(Newswire.net — September 1, 2019) — Three decades after the fall of the Berlin Wall, Germany’s East and West are still divided on economic and social issues, which could be highlighted in the upcoming local elections in the eastern provinces where the far-right Alternative for Germany (AfD) party is expected to win the majority.
Voters in the states of eastern Germany, Saxony and Brandenburg could take another blow to traditional German parties and further destabilize the government of Angela Merkel, according to the Associated Press.
In the weeks leading up to the 30th anniversary of the fall of the Berlin Wall, the election is likely to highlight the economic and social issues that still divide the country after its 1990 unification, AP reports. Many people in the German rural areas, namely the eastern periphery feel that they are neglected, the report says.
Unemployment in Saxony is not much higher than the national average, the major cities of Dresden and Leipzig have been largely restored and have attracted new companies, but the rural regions have not yet recovered from de-industrialization 30 years ago when communist companies and agricultural cooperatives collapsed and tens of thousands remained jobless.
Some of them have not yet recovered from job losses after the fall of the Berlin Wall. Promises of an equal standard have largely not materialized and wages in the East continue to lag behind wages in the West of Germany, while many young people have gone West, according to the US agency.
When the 30th anniversary of the fall of the Berlin Wall is celebrated on November 9th, Germans will not have much to celebrate, as Germany is again divided along the east-west line, which may require a change in the historical narrative of what happened in the years after 1989. Anna Sauerbrey, editor of the German daily Tagesspigel, estimates in the New York Times.

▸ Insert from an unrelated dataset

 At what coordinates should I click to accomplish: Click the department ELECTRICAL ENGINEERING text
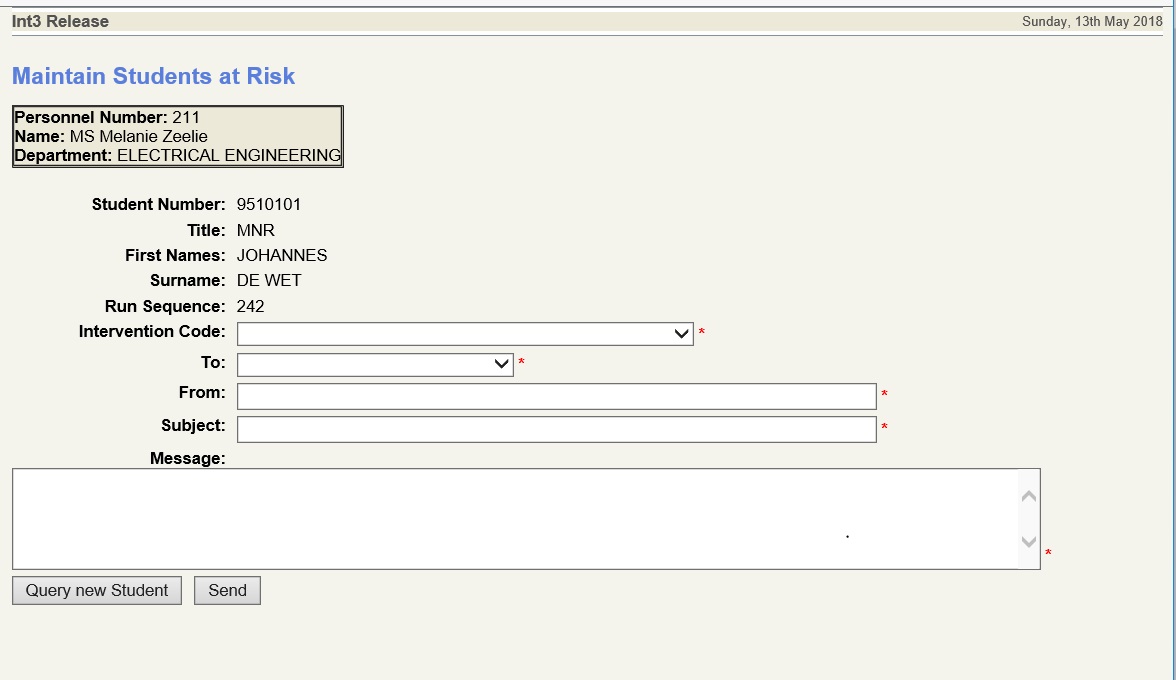(x=228, y=156)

At the time of the 25th anniversary of the fall of the wall and the unification of Germany, Sauerbrey points out, the mood was still victorious and hopeful, as the differences between East and West Germans diminished. After mass unemployment and losses that were suffered after the collapse of the socialist state economy, East Germany was on the path of slow and steady recovery, while differences in regional identities were mitigated.
Then came the migrant crisis when, according to Sauerbrey, the Germans reacted angrily to Merkel’s decision in September 2015 to welcome more than one million refugees into the country, but the reaction in East Germany was particularly toxic.
This, the author points out, raises the question of how many East Germans indeed wanted a revolution thirty years ago and how many sought reunification with the West. A similar thing happened during the migrant crisis when the East Germans felt they were wondering about similar topics again, but then, Sauerbrey estimates, they had had enough, and three decades of repressed anger and fear were engulfed in toxic, xenophobic nationalism.
Such a narrative exploits the AfD, which urges voters to end the revolution and to repair the injustices suffered by East Germans since 1989 in a populist uprising. So the popular 1989 slogan “Wir sind das volk” (We are the People) became the slogan of the extreme right.
The sense of pride and success today is conspicuously absent in the East of Germany, with important elections approaching and the 30th anniversary of the fall of the Berlin Wall in November. There is a growing sense that the long process of merging the two halves of Germany has not only stopped but has reversed, the Financial Times reports.